In New York, as of Monday, 100,881 had enrolled in coverage. About 314,000 people had completed applications. New York also reported a 53% reduction in health plan rates from 2013’s individual rates.

• Colorado. Through Nov. 30, 9,980 residents had enrolled in private insurance, the HHS report said, while state officials said 64,290 people had signed up for Medicaid. The state also said 1,090 people enrolled in a private plan in one day last week.

• Hawaii. Its state exchange failed to launch on time and then suffered from glitches that caused pages to freeze and prohibited people from signing up or determining their eligibility. This week, a new executive director started after the previous director resigned Friday. As of Nov. 30, 574 Hawaiians had enrolled in a private insurance plan.

• Oregon. Its exchange has prevented residents from signing up online at all. Instead, state workers have been entering enrollment paperwork by hand. As of today, state officials said, they had enrolled 9,947 people.
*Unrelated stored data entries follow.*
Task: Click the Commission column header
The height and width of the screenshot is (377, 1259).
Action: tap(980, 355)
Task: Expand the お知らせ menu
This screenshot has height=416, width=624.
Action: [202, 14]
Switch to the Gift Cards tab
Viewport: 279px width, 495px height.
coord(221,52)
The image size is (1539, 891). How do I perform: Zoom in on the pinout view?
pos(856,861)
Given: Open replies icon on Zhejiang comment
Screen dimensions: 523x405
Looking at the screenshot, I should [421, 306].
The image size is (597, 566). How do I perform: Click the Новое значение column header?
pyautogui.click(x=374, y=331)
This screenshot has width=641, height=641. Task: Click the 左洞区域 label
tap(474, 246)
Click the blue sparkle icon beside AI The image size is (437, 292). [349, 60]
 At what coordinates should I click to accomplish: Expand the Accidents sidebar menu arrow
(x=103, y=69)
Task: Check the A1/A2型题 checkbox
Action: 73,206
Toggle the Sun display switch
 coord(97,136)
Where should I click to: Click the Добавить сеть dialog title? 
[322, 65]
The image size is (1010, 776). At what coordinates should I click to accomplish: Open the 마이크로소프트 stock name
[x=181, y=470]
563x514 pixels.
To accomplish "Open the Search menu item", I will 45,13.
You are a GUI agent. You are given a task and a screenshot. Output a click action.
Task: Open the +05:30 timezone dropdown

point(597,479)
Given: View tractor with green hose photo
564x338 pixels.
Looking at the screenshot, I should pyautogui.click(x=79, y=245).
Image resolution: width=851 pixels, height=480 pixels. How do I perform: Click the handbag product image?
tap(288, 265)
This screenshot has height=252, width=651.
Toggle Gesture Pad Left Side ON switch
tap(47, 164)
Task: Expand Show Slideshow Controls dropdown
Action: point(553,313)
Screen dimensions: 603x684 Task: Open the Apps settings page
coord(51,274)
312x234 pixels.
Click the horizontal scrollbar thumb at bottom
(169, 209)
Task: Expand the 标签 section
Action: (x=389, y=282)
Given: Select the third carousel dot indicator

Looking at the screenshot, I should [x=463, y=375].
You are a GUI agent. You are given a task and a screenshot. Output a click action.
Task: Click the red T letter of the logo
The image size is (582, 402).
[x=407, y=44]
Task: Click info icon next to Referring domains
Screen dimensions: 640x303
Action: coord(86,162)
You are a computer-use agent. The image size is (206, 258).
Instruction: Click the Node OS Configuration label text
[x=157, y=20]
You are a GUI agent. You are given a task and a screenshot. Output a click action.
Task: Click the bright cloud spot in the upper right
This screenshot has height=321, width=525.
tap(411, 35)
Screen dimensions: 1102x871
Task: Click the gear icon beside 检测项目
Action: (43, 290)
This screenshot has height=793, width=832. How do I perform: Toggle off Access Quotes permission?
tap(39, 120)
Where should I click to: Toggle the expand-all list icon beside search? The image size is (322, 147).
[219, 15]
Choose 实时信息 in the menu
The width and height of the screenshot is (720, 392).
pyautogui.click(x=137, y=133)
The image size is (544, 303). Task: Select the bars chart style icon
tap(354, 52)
Of those, 730 were in a private plan and 9,219 were enrolled in Medicaid. They have received more than 65,000 applications, but processed fewer than 10,000. However, more than 100,000 total have been enrolled in Medicaid through a fast-track option.


Despite the increase in the number of people signing up for insurance, the exchanges have a long way to go to meet their goal of 7 million new insurance customers in the first year, said Alan Cohen, the chief strategy officer of Liazon, which provides health exchanges to private employees.

“They’ve been stunningly, dramatically below expectations,” Cohen said.

Before the new numbers were released, Cohen said he expected them to be “much bigger than in the past.”

“But even with 100,000 people a day, we need to get 8 million,” Cohen said. “It’s just a big, big number. The numbers coming out seem like so much more than before, but they still have to be so much more. We could almost be lulled into complacency.”

Americans have until Dec. 23 to select insurance and be covered by Jan. 1, and until March 31 to enroll in insurance and avoid paying a fine for being without health insurance.

Diversity among those buying insurance is more important than the sheer number of enrollees said Ceci Connolly, managing director of PWC’s Health Research Institute.

“Obviously you want to see good, steady enrollment day after day after day,” Connolly said. “But I will tell you that ultimately it’s less about the number of people who enroll and more about who enrolls — a good mix of age and health conditions to spread out the risk.”

The law has already changed how Americans look at health insurance, she said, citing the institute’s annual health industry study released Wednesday.

In the past, Connolly said, an employer chose a couple of plans, and then the employees chose between the two plans. That means there’s already more pricing transparency, directly because of the law.